"That's what I feel like doing." And in his eyes as in his fingers there was revealed the sheer sensual ferocity that drink had freed of the shame which at other times held it in restraint.

She hung her head. In a low voice she stammered, "You're making me feel there isn't any love for me anywhere in your heart."

"Love?" he said, swaying to and fro and opening and closing his eyes stupidly. "Love. Oh, yes there is. Yes, indeed. Sometimes I think not, but it isn't so. It's because I love you that I go crazy at the thought that I'm sharing you."

"Sharing me!" She wrenched herself free, put her arm over her eyes as if she could thus hide from herself the sight of his soul which in drunken abandon he had completely unmasked.

"Don't be frightened," he maundered on. "I'm a man of honor—'honor rooted in dishonor' as Tennyson says. I'll not go. I'll submit to it—all right. Love gives a man a stomach for anything."

She wished to fly, but her legs would not carry her. She had to stay—and listen.

"How I've been dragged down! How a woman can drag a man down! Not Helen—no—she's an angel. But those good women never are as fascinating as you others.... Love?" He beamed upon her like a drunken satyr. "Let's love and be happy. To hell with everything but love."
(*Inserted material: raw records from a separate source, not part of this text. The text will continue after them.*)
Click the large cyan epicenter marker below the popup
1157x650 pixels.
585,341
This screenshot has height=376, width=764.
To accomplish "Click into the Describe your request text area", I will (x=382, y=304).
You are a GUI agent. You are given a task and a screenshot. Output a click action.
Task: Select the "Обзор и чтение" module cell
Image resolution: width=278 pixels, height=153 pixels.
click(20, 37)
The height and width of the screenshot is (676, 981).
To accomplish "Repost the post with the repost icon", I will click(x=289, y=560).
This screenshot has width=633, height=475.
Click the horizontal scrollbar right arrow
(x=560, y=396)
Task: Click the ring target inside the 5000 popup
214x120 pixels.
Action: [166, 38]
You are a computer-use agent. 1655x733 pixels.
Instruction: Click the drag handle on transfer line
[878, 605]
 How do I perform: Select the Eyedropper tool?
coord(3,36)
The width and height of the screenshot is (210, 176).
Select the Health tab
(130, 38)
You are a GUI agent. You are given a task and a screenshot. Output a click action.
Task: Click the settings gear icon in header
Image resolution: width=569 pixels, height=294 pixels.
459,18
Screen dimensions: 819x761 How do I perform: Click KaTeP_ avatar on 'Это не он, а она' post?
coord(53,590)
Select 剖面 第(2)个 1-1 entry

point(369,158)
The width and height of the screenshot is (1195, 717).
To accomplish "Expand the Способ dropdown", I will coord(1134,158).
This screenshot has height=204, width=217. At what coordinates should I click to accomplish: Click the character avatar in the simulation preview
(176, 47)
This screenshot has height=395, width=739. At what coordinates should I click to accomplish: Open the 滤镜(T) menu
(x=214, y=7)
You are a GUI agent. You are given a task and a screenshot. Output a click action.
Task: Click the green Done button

As she listened and looked she, for the first time since they had been lovers, felt that she had sinned—had sinned without justification. The judgment of guilt dazzled and stunned her as the sun's full light eyes from which the scales have just fallen. She stood paralyzed, yet wondering how she could remain erect under the weight of her vileness—for, her sin seemed as heavy and as vile as ever celibate fanatic asserted. When her lover moved to embrace her, she, with the motion of shrinking from him, found she had strength and power to fly. She rushed from the room, he stumbling after her, and crying "Courtney! Don't get jealous and go off mad——"

XXIV

She knew the truth at last—the whole truth—what he was in mind and in heart, what his love was, what he in his inmost soul thought about her, about himself. The man who could believe he was sharing her could not but be shallow indeed, stupid, and also incapable of understanding the meaning of the word love; the man who could keep on with a woman he believed he was "sharing," must be sunk in a wallow of sensuality—and as weak as low. She knew the truth. Hearing she might have disputed and in time denied. But there was, and would be, no evading the records stamped clear and indelible upon her memory by that sensual, maudlin face. To falsify those records was beyond even a proud, lonely, loving woman's all but limitless powers of self-deception in matters of the heart. The coarseness of that self-revelation of his was the liquor; but the revelation itself was the man. He did not love; he lusted. He did not love; he despised—her and himself. He did not love—and he never had loved.